Urachal remnants: The developing bladder remains connected to the allantois through the urachus. Remnants of this connection include a patent urachus, urachal sinus, and urachal cyst. Umbilical polyps can also be observed in association with a urachal remnant.
Umbilical hernia: Umbilical hernias result when persistence of a patent umbilical ring occurs. Umbilical hernias may spontaneously close, but many require surgical repair.2
Presentation Umbilical infections can occur because of an embryologic remnant or poor hygiene. Traditionally, gram-positive organisms, such as Staphylococcus aureus and Streptococcus pyogens, were most commonly identified. Gram-negative and polymicrobial infections are seen today, especially in rapidly progressing cellulitis and necrotizing fasciitis.
Umbilical granulomas appear as 1-mm to 1-cm, pink, friable lesions at the base of the umbilicus. They produce variable amounts of drainage that can irritate the surrounding skin. An umbilical polyp is brighter red than a granuloma and represents retained intestinal or gastric mucosa from the vitelline duct.
The presentation of omphalomesenteric remnants depends on the specific type of defect (see Media file 6). If a communication persists from the terminal ileum to the umbilicus, intestinal contents or stool can be observed leaking from the umbilicus. Prolapse of intestine through an omphalomesenteric fistula can also be observed (see Media file 7). The drainage from a fistula that does not communicate with the ileum varies; it may be clear, bloody, or purulent. Cystic remnants may become infected and manifest with pain and swelling.
The presentation of urachal remnants also varies. Clear drainage from the umbilicus is characteristic of a urachal fistula. Drainage of urine from the umbilicus may suggest bladder outlet obstruction and warrants further investigation. A urachal sinus manifests with drainage that can be clear or purulent. A urachal cyst is usually discovered as a painful mass between the umbilicus and suprapubic area when it becomes infected. Pain and retraction of the umbilicus during urination may suggest a urachal anomaly.
Patients with umbilical hernias present early in life with bulging at the umbilicus. The swelling is most prominent when the infant or child is crying or straining. Umbilical hernias are usually asymptomatic and rarely cause pain. The skin can become severely stretched, which may be alarming to parents and physicians. Parents often mention that the child plays with the redundant skin. Incarceration, strangulation, bowel obstruction, erosion of the overlying skin, and bowel perforation are rare events in infants and small children. The risk of incarceration increases significantly in adults with umbilical hernias.

Media file 1: Cartoon illustrating the developing umbilical cord. (A) Embryonic disk: At this stage, the ventral surface of the fetus is in contact with the yolk sac. (B) The yolk sac narrows as the fetus grows and folds.
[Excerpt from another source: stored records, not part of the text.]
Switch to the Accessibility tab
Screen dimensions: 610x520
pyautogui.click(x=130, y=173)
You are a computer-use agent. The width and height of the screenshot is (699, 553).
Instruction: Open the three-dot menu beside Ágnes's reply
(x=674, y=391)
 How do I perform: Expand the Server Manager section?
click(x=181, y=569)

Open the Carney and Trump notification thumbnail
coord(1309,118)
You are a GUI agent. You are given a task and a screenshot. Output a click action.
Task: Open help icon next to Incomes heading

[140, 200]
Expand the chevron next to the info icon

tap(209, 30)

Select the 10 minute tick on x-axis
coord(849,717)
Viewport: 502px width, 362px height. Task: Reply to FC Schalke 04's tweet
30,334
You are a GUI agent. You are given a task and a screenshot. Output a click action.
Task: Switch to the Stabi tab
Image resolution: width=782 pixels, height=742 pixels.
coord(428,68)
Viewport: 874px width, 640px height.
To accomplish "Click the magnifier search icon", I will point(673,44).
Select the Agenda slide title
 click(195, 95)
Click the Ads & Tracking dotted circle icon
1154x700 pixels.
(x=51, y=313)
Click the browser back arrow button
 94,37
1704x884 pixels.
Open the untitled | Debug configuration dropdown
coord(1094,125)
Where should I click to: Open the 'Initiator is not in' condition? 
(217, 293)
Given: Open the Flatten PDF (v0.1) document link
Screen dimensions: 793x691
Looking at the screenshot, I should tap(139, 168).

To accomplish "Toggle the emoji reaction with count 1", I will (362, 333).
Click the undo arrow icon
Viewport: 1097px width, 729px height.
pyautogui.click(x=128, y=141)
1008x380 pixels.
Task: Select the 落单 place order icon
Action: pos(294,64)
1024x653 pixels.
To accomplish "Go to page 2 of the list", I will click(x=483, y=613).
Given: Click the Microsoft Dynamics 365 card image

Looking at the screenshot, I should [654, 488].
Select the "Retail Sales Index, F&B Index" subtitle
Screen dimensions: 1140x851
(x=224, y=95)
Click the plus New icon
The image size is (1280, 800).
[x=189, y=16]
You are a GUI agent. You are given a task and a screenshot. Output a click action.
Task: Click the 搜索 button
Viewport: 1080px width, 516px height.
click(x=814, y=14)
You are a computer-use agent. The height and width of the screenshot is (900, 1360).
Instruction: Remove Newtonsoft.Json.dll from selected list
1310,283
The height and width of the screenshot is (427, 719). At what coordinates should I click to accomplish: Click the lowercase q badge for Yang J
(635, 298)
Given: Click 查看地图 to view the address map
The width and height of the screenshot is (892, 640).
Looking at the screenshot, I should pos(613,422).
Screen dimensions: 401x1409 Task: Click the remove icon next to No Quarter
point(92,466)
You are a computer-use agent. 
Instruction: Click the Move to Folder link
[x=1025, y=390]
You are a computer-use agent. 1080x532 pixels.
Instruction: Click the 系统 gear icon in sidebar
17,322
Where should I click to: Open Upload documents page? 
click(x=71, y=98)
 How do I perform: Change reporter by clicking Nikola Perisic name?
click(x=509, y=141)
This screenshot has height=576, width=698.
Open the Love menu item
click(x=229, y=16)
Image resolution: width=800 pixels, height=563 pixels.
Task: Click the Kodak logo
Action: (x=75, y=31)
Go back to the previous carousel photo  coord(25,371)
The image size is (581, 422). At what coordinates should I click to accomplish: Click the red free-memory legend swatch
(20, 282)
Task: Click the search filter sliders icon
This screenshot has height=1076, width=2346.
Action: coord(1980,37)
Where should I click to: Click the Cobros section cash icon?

The intracoelomic yolk sac forms the intestine and communicates with the extracoelomic yolk sac through the vitelline duct. The vitelline duct is also referred to as the omphalomesenteric duct and the yolk stalk. The allantois has begun to grow into the body stalk. (C) The yolk and body stalks fuse to become the umbilical cord.

Media file 6: Omphalomesenteric duct remnants. (A) Meckel diverticulum. Note feeding vessel. (B) Meckel diverticulum attached to posterior surface of anterior abdominal wall by a fibrous cord. (C) Fibrous cord attaching ileum to abdominal wall. (D) Intestinal-umbilical fistula. Intestinal mucosa extends to skin surface. (E) Omphalomesenteric cyst arising in a fibrous cord. The cyst may contain intestinal or gastric mucosa. (F) Umbilical sinus ending in a fibrous cord attaching to the ileum. (G, H) Omphalomesenteric cyst and sinus without intestinal attachments.
Media file 8: Anatomic relationship between the umbilicus and its embryologic attachments.